Molecular Dynamics of Glucocorticoid Receptor

Molecular Dynamics simulations were performed on an AMD 3970 × CPU@ 3.7 GHz with the support of a NVIDIA GeForce GTX 1080 graphics chip using GROMACS v2018 and the CHARMM36 force field built in the Linux Ubuntu 18 environment^{40 (link),41 (link),48 (link)}. Calculations are based on the GRLBD crystal structure with PDB ID 5NFP, solved by Hemmerling et al.^{39 (link)} The L773P mutation was generated with FoldX while dexamethasone topology was generated with the CGenFF server^{38 (link),49 (link),50 (link)}. The Avogadro program was used to assign the dexamethasone hydrogen atom coordinates^{51 (link)}. The Cgenff_charmm2gmx.py script from the Mac Kerell lab was used to format the ligand topology for GROMACS. The unit cell was defined as a dodecahedron and was solvated in TIP3P water.

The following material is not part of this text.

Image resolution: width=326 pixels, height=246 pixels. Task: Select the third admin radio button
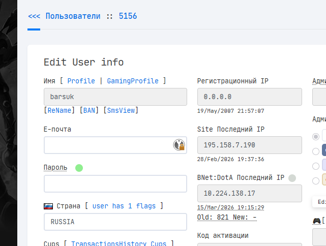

The protein net charge was neutralized by adding the appropriate Na⁺ and Cl⁻ ions. The energy minimization step and NVT, NPT equilibration steps were performed based on the tutorials and mdp. files provided by Dr. Justin Lemkul (http://www.mdtutorials.com/) with minor modifications⁵² . Production MD for data collection was performed for 100 ns (n = 2) and trajectories were analyzed with the GROMACS toolset. Histograms were visualized with Origin 8.6, hydrophobic interactions with BIOVIA discovery studio and Kyte-Doolitle hydrophobicity was colored using UCSF Chimera^{37 (link),53 (link)}.